SÃO PAULO - Cartão-postal da cidade de São Paulo, a Catedral da Sé, na região central, amanheceu neste sábado, 31, tomada por pichações favoráveis ao aborto, após ato realizado contra o Projeto de Lei 5.069/2013, de autoria do presidente da Câmara, Eduardo Cunha (PMDB-RJ). A proposta dificulta o acesso ao aborto legal às vítimas de estupro. Padres que administram o templo repudiaram o ato de “vandalismo”.

Frases como “se o papa fosse mulher, o aborto seria legal” e “tire seus rosários dos meus ovários” estavam entre as pichações. No início da noite de sexta-feira, 30, a manifestação contra o projeto começou na Avenida Paulista e terminou por volta das 21h30 na Praça da Sé.
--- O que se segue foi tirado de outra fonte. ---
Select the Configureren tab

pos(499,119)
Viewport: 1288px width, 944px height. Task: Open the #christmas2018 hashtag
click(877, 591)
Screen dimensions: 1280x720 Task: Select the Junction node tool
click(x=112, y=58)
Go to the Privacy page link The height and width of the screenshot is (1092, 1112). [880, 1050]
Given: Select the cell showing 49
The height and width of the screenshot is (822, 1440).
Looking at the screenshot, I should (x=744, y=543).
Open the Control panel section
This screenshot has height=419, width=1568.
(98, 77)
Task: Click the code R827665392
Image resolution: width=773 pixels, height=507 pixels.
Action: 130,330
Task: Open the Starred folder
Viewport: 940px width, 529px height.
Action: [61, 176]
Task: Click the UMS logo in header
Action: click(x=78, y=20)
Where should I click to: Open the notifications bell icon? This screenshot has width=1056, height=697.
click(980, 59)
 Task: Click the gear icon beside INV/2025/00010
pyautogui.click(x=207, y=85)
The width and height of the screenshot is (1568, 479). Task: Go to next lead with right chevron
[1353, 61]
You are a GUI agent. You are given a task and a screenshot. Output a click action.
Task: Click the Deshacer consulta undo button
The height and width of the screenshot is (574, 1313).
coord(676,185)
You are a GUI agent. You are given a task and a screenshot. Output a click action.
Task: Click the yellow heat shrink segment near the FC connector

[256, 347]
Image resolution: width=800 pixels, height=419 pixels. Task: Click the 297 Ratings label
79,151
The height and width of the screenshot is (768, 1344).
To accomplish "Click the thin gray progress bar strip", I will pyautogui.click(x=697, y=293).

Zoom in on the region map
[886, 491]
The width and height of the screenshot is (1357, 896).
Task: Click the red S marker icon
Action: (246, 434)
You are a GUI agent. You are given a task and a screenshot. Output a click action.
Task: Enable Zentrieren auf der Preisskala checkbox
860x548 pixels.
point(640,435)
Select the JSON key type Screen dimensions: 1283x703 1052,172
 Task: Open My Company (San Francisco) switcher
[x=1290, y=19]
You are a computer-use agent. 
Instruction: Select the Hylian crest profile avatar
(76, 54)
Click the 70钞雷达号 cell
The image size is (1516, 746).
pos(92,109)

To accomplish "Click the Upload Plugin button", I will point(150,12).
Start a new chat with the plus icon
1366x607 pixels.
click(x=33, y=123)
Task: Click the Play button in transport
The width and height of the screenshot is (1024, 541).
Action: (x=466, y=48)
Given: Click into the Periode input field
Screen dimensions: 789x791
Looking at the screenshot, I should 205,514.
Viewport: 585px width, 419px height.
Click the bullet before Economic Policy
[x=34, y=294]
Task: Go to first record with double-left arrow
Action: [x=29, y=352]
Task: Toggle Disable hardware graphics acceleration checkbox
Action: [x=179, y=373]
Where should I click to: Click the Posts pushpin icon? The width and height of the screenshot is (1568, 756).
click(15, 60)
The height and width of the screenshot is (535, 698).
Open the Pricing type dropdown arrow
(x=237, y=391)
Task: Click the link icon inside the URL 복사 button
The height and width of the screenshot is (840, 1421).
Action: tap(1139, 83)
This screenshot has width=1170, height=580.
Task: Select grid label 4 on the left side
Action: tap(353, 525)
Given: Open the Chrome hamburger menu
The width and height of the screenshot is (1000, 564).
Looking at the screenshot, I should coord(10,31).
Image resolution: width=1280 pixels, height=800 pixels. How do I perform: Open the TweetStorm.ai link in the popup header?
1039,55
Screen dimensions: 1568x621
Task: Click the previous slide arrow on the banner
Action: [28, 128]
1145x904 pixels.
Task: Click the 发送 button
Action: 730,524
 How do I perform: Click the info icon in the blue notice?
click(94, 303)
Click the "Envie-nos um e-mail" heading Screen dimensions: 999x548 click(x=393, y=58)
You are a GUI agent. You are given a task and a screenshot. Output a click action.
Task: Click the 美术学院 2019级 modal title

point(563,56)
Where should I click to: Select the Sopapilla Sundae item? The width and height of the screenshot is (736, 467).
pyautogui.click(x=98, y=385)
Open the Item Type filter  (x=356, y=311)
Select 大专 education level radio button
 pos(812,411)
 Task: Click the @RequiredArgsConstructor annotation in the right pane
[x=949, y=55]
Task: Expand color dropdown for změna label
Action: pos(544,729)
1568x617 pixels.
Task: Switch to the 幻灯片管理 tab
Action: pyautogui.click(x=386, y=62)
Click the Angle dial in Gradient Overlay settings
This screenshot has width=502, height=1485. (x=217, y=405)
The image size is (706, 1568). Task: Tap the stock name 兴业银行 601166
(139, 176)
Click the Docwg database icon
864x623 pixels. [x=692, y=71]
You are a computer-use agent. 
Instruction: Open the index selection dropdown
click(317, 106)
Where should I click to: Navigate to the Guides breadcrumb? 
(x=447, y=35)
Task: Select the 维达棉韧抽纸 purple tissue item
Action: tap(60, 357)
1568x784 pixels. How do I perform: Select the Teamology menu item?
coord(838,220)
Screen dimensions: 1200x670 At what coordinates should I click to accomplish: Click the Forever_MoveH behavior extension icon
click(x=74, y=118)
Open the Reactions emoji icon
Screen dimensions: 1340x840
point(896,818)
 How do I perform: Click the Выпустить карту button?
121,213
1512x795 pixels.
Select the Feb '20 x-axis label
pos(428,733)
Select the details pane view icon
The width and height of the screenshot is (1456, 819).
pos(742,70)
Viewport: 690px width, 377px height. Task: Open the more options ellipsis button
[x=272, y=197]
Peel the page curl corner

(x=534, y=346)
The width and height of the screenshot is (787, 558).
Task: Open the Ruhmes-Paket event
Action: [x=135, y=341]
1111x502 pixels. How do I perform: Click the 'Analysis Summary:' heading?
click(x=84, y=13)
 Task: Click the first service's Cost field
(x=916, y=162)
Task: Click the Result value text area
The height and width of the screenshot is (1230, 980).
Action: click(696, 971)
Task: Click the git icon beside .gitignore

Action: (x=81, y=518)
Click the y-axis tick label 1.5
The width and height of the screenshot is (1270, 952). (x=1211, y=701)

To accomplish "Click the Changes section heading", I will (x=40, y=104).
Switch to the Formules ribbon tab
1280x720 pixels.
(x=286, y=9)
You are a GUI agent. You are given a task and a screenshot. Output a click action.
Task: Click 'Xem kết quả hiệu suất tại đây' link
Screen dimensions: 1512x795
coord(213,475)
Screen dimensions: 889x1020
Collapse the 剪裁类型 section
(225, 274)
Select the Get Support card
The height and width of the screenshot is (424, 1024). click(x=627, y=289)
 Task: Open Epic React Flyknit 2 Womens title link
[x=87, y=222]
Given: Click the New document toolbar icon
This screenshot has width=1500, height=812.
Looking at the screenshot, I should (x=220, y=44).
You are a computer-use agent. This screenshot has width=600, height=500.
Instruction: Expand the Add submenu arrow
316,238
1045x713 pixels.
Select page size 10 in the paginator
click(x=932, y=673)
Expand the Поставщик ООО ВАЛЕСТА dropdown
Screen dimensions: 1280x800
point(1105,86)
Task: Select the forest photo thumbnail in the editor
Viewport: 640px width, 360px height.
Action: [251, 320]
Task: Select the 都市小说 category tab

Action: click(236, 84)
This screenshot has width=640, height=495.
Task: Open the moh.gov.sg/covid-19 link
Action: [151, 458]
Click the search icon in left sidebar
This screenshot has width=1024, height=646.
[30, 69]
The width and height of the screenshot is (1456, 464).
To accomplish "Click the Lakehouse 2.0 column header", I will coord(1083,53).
A Polícia Militar informou que 3 mil pessoas participaram do ato, enquanto a organização do evento estimou 15 mil.

Segundo nota divulgada pela Arquidiocese de São Paulo, as pichações foram feitas após o término do ato. Portas e paredes foram pichadas. “Diariamente entram na Catedral centenas de pessoas de culturas e credos variados que são acolhidas fraternalmente. Por isso, lamentamos e repudiamos a pichação ocorrida na noite de 30 de outubro último”, informou a Igreja, em nota assinada pelo padre Luiz Eduardo Baronto, cura da Catedral Metropolitana, e pelo padre Helmo César Faccioli, auxiliar do cura.

Provocação. A nota destaca ainda o valor arquitetônico e artístico das instalações da Catedral da Sé e denominou a ação dos manifestantes como uma “provocação destrutiva”. “A liberdade de expressão, reivindicada historicamente pela Igreja Católica em nosso País, não justifica ato de vandalismo.”

Uma das organizadoras do protesto, a programadora cultural Jaqueline Vasconcellos disse que o ato “não representa o pensamento da manifestação”. “Mas entendemos e nos solidarizamos com as mulheres que se manifestaram contra a instituição. Entendemos que a Igreja Católica é um instrumento do patriarcado”, afirmou. Jaqueline disse, porém, que não é “contra nenhuma religião”.

Um boletim de ocorrência foi registrado no 8.º Distrito Policial (Brás) no fim da tarde de sábado. Até as 20h50, ainda não havia informações sobre a identificação de autores das pichações nem prisões. A limpeza das paredes e portas da Catedral da Sé estava prevista para ser realizada neste domingo.